Boris Nemtsov: a campaigner against ‘bandit capitalism’

Neither looks, charm nor integrity could save ‘golden boy’ of Russian democracy

In the summer of 1994 Boris Nemtsov was a frequent telephone caller to our house in Washington DC as his 10-year-old daughter Zhanna was staying with us on her way to and from summer camp in Virginia.

A few years before, when I was Moscow correspondent of the Irish Times, Boris Nemtsov had emerged as one of the perestroika generation of reformers.

He began his political activism in 1988 in a successful campaign to prevent a nuclear power station being built in Gorky, since renamed Nizhny Novgorod.

Aged just 32, he was elected to the Russian Supreme Soviet in 1990 in the dying days of the Soviet Union. After the collapse of communism, President Boris Yeltsin appointed him first governor of Nizhny Novgorod.

READ MORE

He was tall, charming and good-looking, with an integrity and an exuberance for change that made him known as the “golden boy” of the fledging Russian democracy.

Yeltsin put him in charge of the first attempt at dismantling the communist system of state ownership in an orderly fashion. It was a pilot programme involving the privatisation of six state-owned farms in the Nizhny-Novgorod region.

The model for this was constructed by the International Finance Corporation, in Washington, an off-shoot of the World bank.

As a consultant on a team under Anthony Doran, manager of IFC’s Russia division, which conceived and executed the project, my wife (also called Zhanna) came in contact with Nemtsov (hence his daughter staying with us).

Farm employees

The dining table in our house in the Washington suburb of Bethesda in those days was often strewn with documents translated into Russian on how to create entitlement certificates to give farm employees the purchasing power to buy land and property.

It was a complicated process based on fairness. Land entitlement certificates had to be equal in value but property certificates were calculated according to seniority, and pensioners and service providers had to be accommodated.

Much of the work involved legal terminology and components, and the production of Russian-language manuals.

Russian prime minister Victor Chernomyrdin endorsed the pilot programme and it became the template for privatising business, industry and property throughout Russia.

Nemtsov’s achievements as a reformer were recognised by Yeltsin who appointed him a deputy prime minister in 1997. Nemtsov began a campaign against what he called “bandit capitalism”. He insisted on top bureaucrats disclosing their incomes and using Russian-made cars.

However the idealistic Nemtsov was unable to prevent the rapid development of a culture of quick profits, corruption and oligarch capitalism.

The voucher system worked out at the IFC was overwhelmed with corrupt auctions.
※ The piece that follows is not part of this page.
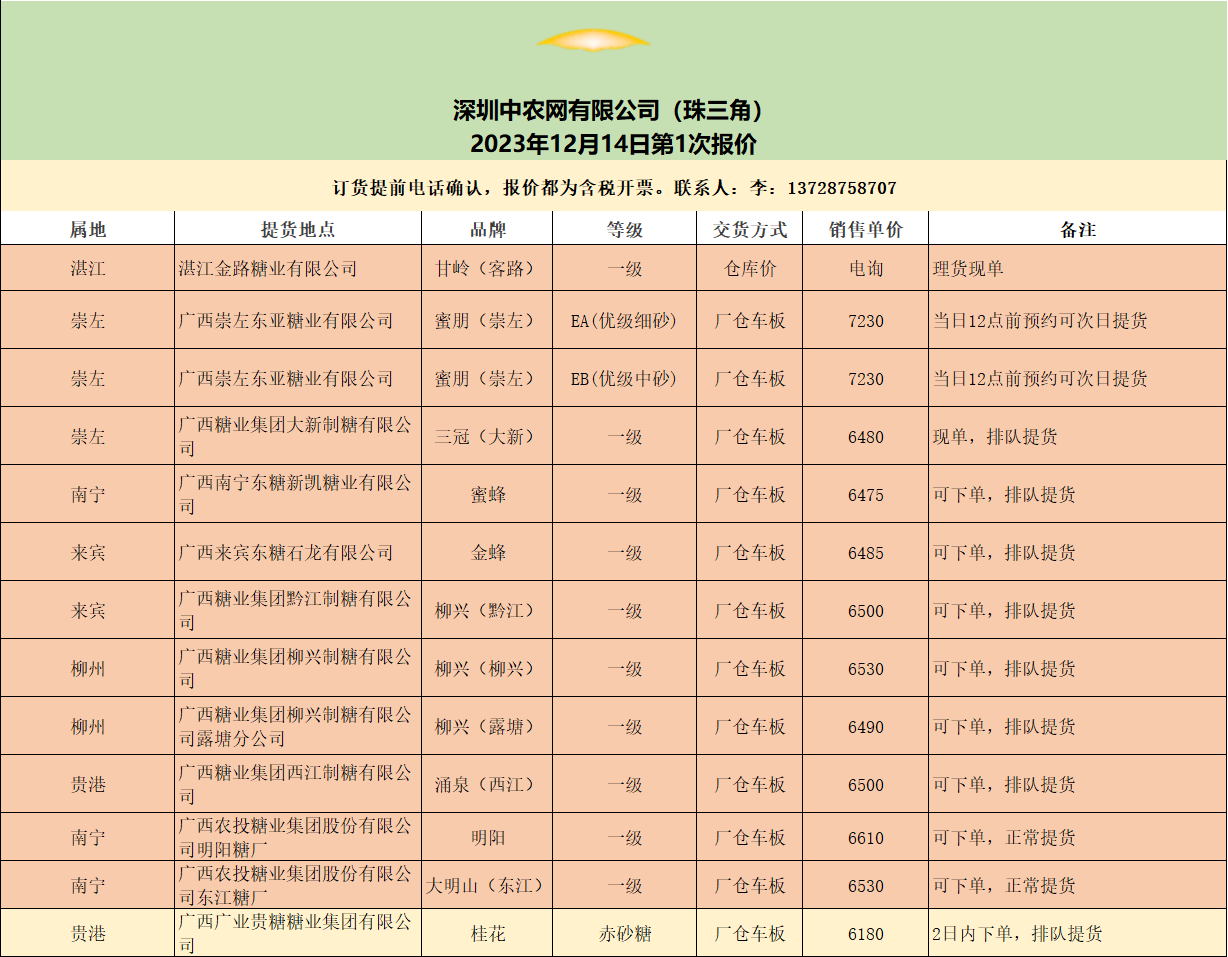Viewport: 1228px width, 957px height.
Task: Click the title 深圳中农网有限公司（珠三角）
Action: point(613,110)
Loans for shares gave former party officials and bureaucrats the means to grab enormous parcels of property.

Before stepping down in 1999, Yeltsin spoke of Nemtsov as his successor but in the end nominated former KGB official Vladimir Putin, who could be trusted not to pursue corruption charges against Yeltsin's family circle.

Neither wanted a reformer in the Kremlin who would pursue a vision of a transparent, free and competitive society based on the rule of law. That this happened is Russia’s tragedy.

We got Zhanna Nemtsova safely back on the plane to Russia after her stay in the US. Today she is a journalist working in Moscow for RBC-TV.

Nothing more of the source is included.